> **SELECTED PASSAGE**
Rich Lolwry (Alfred, Lord Sotosyn), Tuesday, 25 January 2011 03:33 (thirteen years ago) link

the ramones song is so fucking awesome. neg polls generally get negative and are shitty in my limited experience of not really paying attention to neg polls bc they suck

zvookster, Tuesday, 25 January 2011 03:34 (thirteen years ago) link

"We Are The World" is "A Change is Gonna Come" by comparison.

Rich Lolwry (Alfred, Lord Sotosyn), Tuesday, 25 January 2011 03:34 (thirteen years ago) link

"Bonzo" is terrific, especially in the last verse.

Rich Lolwry (Alfred, Lord Sotosyn), Tuesday, 25 January 2011 03:34 (thirteen years ago) link

zvookster negging a neg is NAGL

trv kvnt (some dude), Tuesday, 25 January 2011 03:34 (thirteen years ago) link

I don't remember anyone offering you a grindstone.

Rich Lolwry (Alfred, Lord Sotosyn), Tuesday, 25 January 2011 23:59 (thirteen years ago) link

i got a grindstone by any means necessary

smang a goon (get it on) (upper mississippi sh@kedown), Wednesday, 26 January 2011 00:00 (thirteen years ago) link

And the idea that '88 righteousness was the creation of white gatekeepers or whatever is an amazing fiction.

Pete Scholtes, Wednesday, 26 January 2011 00:27 (thirteen years ago) link

oh god

zvookster, Wednesday, 26 January 2011 00:31 (thirteen years ago) link

ppl get mad defensive abt rap on here!

zvookster, Wednesday, 26 January 2011 00:33 (thirteen years ago) link

lol @ the idea that i suggested '88 political rap was related to white gatekeepers

challopian youtubes (deej), Wednesday, 26 January 2011 00:42 (thirteen years ago) link

i posted that fuchs quote bcuz i think it applies to 'legendary ko' not every political rap ever

u effin nerds

challopian youtubes (deej), Wednesday, 26 January 2011 00:42 (thirteen years ago) link

jay-z kowtowed to barack obama not christgau

dum assantino (kiss out the jams), Wednesday, 26 January 2011 01:11 (thirteen years ago) link

obama demanded anti autotune song

emma goldbond (San Te), Wednesday, 26 January 2011 01:12 (thirteen years ago) link

poll should've been for best not worst

― ex-heroin addict tricycle (Shakey Mo Collier), Tuesday, January 25, 2011

yeah wld have preferred that as i said upthread but there's a lot of good stuff itt so idk

― zvookster, Tuesday, January 25, 2011 5:57 PM (2 hours ago) Bookmark

'best' thread would've had probably a very similar conversation and a much more predictable poll result, with this i really don't know where it's gonna go, which for me is the main criteria for making a thread a poll

trv kvnt (some dude), Wednesday, 26 January 2011 01:14 (thirteen years ago) link

obama demanded anti autotune song

― emma goldbond (San Te), Tuesday, January 25, 2011 8:12 PM (2 minutes ago) Bookmark

oh so by "critics" we mean "rap fans" those notorious agents of change

dum assantino (kiss out the jams), Wednesday, 26 January 2011 01:16 (thirteen years ago) link

its fair to say that this is the kind of song rap fans dont give 2 shits about

rappers & rap fans kowtowing to critical norms from 'respectable' genres has been a blight on rap thru-out its history

Not defensive, more just amazed in a baffled kind of way, and genuinely curious about the imagination and projection that would inspire these lines.

> **WRITTEN REQUEST A**
Please rewrite the forum thread from "i got a grindstone" down to "an amazing fiction.", renaming "grindstone" as "whetstone" throughout.
The forum thread and the entries that follow it come from different sources.

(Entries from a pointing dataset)
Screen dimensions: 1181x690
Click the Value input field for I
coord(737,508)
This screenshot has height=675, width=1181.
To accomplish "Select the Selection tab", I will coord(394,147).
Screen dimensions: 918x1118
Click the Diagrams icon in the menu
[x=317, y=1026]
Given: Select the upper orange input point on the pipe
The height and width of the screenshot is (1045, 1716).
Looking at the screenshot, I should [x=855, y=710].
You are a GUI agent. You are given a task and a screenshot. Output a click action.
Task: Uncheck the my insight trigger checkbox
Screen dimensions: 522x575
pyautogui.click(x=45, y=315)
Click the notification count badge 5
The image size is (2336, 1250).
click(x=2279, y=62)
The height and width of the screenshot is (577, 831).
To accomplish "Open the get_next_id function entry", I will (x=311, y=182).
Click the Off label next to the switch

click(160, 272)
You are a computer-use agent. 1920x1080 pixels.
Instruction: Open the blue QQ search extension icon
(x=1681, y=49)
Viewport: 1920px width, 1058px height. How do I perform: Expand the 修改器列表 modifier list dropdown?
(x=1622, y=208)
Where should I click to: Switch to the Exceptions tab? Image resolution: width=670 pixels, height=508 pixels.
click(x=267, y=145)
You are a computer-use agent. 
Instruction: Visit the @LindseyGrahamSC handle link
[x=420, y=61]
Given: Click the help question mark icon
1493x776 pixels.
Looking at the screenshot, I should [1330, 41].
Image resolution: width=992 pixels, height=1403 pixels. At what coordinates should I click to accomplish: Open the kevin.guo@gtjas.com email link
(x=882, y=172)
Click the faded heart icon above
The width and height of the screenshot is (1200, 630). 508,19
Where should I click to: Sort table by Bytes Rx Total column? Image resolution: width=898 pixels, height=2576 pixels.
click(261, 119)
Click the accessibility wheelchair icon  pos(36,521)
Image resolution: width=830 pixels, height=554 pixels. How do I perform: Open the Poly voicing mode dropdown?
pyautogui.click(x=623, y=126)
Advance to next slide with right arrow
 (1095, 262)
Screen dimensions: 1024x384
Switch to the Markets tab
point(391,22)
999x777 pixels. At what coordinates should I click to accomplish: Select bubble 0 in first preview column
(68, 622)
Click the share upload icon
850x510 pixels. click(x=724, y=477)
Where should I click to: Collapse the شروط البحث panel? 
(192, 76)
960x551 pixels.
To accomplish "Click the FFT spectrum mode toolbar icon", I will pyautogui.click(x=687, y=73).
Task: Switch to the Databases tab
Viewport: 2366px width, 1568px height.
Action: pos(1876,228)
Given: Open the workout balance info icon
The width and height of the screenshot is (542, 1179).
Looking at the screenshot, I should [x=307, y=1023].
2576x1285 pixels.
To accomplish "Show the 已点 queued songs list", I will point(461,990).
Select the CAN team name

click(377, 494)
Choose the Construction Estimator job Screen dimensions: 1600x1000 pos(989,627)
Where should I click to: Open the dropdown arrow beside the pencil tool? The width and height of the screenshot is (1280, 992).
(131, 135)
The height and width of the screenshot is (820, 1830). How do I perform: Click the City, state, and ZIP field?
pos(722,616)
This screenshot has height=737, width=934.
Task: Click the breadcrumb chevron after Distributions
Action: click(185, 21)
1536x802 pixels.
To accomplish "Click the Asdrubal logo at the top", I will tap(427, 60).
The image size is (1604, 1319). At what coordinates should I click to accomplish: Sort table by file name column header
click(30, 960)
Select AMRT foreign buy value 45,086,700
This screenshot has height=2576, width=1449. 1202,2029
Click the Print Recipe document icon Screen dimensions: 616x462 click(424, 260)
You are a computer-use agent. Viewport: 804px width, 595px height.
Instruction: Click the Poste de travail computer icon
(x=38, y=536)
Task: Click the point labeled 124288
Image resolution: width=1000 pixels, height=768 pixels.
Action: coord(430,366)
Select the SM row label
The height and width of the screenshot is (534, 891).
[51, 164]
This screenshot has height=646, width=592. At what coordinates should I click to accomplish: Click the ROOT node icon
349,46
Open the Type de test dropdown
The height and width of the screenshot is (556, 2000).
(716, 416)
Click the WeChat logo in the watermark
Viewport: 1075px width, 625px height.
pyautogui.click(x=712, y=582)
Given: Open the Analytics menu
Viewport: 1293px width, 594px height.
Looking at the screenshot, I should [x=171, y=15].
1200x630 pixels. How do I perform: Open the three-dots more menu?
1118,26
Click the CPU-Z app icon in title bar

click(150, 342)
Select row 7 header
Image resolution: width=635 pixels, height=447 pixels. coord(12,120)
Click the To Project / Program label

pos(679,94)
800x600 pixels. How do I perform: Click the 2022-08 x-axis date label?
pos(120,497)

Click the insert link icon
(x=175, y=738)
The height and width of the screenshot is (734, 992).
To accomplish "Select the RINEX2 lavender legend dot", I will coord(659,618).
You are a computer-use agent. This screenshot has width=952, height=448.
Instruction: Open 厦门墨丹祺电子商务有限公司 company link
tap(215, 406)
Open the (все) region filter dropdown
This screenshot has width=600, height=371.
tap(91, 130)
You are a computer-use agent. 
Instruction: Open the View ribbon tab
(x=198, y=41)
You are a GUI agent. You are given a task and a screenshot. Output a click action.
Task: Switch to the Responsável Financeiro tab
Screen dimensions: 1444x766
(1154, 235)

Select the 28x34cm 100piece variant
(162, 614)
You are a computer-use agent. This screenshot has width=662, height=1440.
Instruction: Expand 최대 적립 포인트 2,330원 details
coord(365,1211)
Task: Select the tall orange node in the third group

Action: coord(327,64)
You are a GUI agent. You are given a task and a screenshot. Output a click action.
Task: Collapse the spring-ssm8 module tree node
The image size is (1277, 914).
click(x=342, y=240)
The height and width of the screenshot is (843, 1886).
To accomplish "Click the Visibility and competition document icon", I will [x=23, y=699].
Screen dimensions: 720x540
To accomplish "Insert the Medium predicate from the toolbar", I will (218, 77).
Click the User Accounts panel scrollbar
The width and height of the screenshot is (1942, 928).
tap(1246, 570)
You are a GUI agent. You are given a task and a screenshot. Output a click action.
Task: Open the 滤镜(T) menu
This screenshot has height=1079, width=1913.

> **WRITTEN REQUEST B**
Recast everything in the entries from the line containing "800x600 pixels. How" down to the line containing "Action: coord(327,64)" as a Markdown table with the columns Row and Line, one numbered row per line, skipping blank lines.

> **FULL SOLUTION A**
i got a whetstone by any means necessary

smang a goon (get it on) (upper mississippi sh@kedown), Wednesday, 26 January 2011 00:00 (thirteen years ago) link

And the idea that '88 righteousness was the creation of white gatekeepers or whatever is an amazing fiction.

> **FULL SOLUTION B**
| Row | Line |
|---|---|
| 1 | 800x600 pixels. How do I perform: Click the 2022-08 x-axis date label? |
| 2 | pos(120,497) |
| 3 | Click the insert link icon |
| 4 | (x=175, y=738) |
| 5 | The height and width of the screenshot is (734, 992). |
| 6 | To accomplish "Select the RINEX2 lavender legend dot", I will coord(659,618). |
| 7 | You are a computer-use agent. This screenshot has width=952, height=448. |
| 8 | Instruction: Open 厦门墨丹祺电子商务有限公司 company link |
| 9 | tap(215, 406) |
| 10 | Open the (все) region filter dropdown |
| 11 | This screenshot has width=600, height=371. |
| 12 | tap(91, 130) |
| 13 | You are a computer-use agent.  |
| 14 | Instruction: Open the View ribbon tab |
| 15 | (x=198, y=41) |
| 16 | You are a GUI agent. You are given a task and a screenshot. Output a click action. |
| 17 | Task: Switch to the Responsável Financeiro tab |
| 18 | Screen dimensions: 1444x766 |
| 19 | (1154, 235) |
| 20 | Select the 28x34cm 100piece variant |
| 21 | (162, 614) |
| 22 | You are a computer-use agent. This screenshot has width=662, height=1440. |
| 23 | Instruction: Expand 최대 적립 포인트 2,330원 details |
| 24 | coord(365,1211) |
| 25 | Task: Select the tall orange node in the third group |
| 26 | Action: coord(327,64) |